“Odio gli indifferenti. Credo che vivere voglia dire essere partigiani. Chi vive veramente non può non essere cittadino e partigiano. L’indifferenza è abulia, è parassitismo, è vigliaccheria, non è vita. Perciò odio gli indifferenti.” Antonio Gramsci
21 gennaio 2012
Si è spento il sorriso di Vincenzo Consolo
Ho appreso da pochi minuti la notizia della morte di Vincenzo Consolo. L’Italia perde un grande scrittore ed io un amico. Avrò modo di tornare a parlare dell'uomo e dei suoi libri. Stasera mi limito a ricordarlo con le parole scritte da Roberto Saviano all’inizio della sua carriera:
Per me Vincenzo Consolo è un maestro. Il meridionalismo di Consolo è la lettura di un paese incompleto. E nel Sud trova i motivi di ciò che nel paese non è, non è stato e rischia di non essere! Mi rivolgo ai ragazzi: al di là delle letture accademiche, Consolo racconta il nostro destino, quella condizione umana cha la condizione meridionale tanto rappresenta. Come scrive George Orwell: «Voglio raccontare il vero, senza rinunciare al bello!». Il Mandralisca è tormentato dalla paura di non essere altro che un intellettuale, e questo intellettuale deve giustificare se stesso, essere intellettuale può essere una condizione deprimente nella misura in cui la parola non riesce a mutare ciò che racconta, e di questo tormento credo sia pieno Consolo stesso. Chi sfregia il volto de Il sorriso dell'ignoto marinaio è l'autore stesso, che odia quel sorriso ammiccante, che non si rende conto della situazione umana, non si rende conto perché può rendersene conto. Secondo me, quello che diceva Giustino Fortunato sul meridionalismo, ossia che al Sud esiste una democrazia monca, Consolo lo riafferma nella misura in cui l'intellettuale non deve parlare per conto di coloro che non sono in gradi di esprimersi, ma al contrario deve fare in modo che questa umanità si esprima. Il nobile possiede la grammatica e riesce a dare la sua versione ufficiale delle cose e, l'intellettuale ingenuamente crede di poter usare la stessa grammatica per raccontare invece una storia altra da quella del potere.
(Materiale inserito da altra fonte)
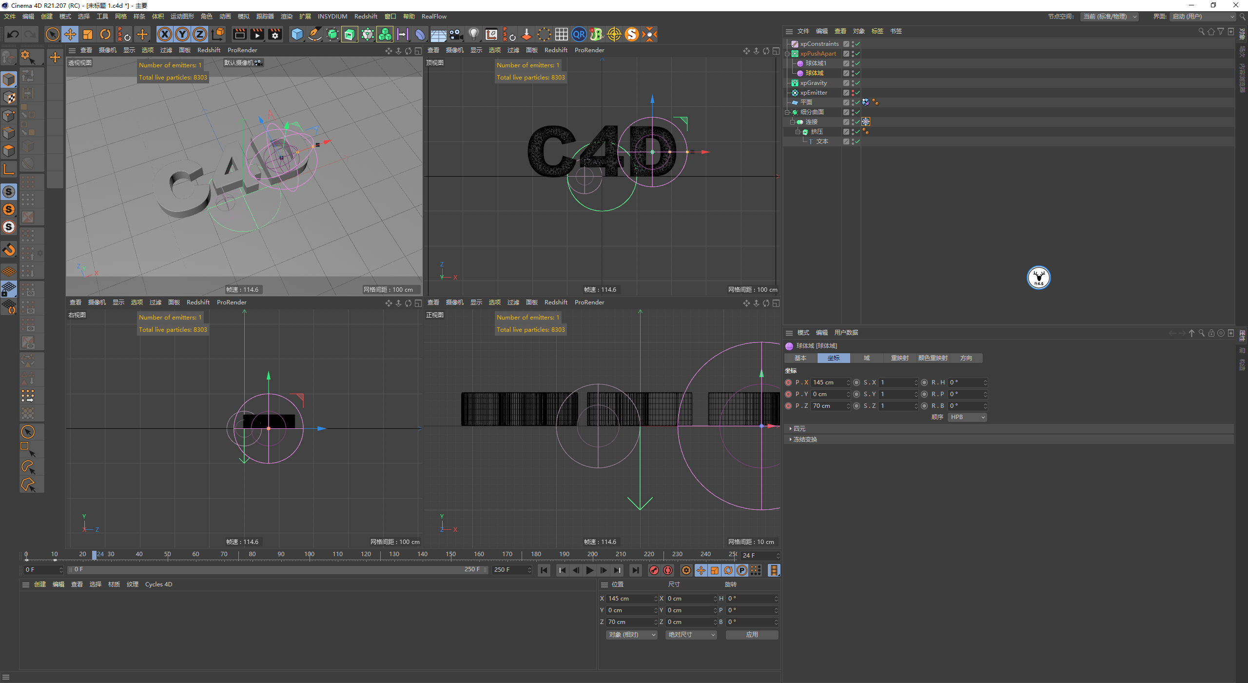Viewport: 1248px width, 683px height.
Task: Click the 应用 apply button
Action: [x=752, y=635]
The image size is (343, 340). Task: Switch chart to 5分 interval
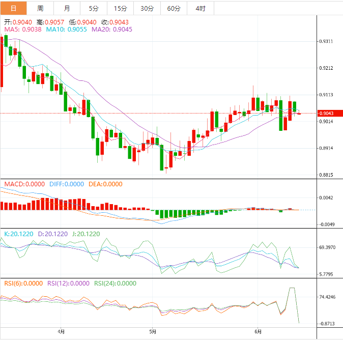[x=94, y=8]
Una volta chiesi a Consolo per lettera quale dovesse essere il mio percorso di scrittura, ovviamente, non rispose alla lettera, poi quando c'incontrammo mi disse: «Devi usare una lingua che non sia una lingua del potere, una scrittura che sappia capire la verità». Io credo che Consolo non sia affatto un pessimista, ma uno scrittore che ha la malinconia di tutti gli scrittori che considerano la verità una necessità della loro scrittura.
Roberto Saviano su L’Unità del 9 ottobre 2006.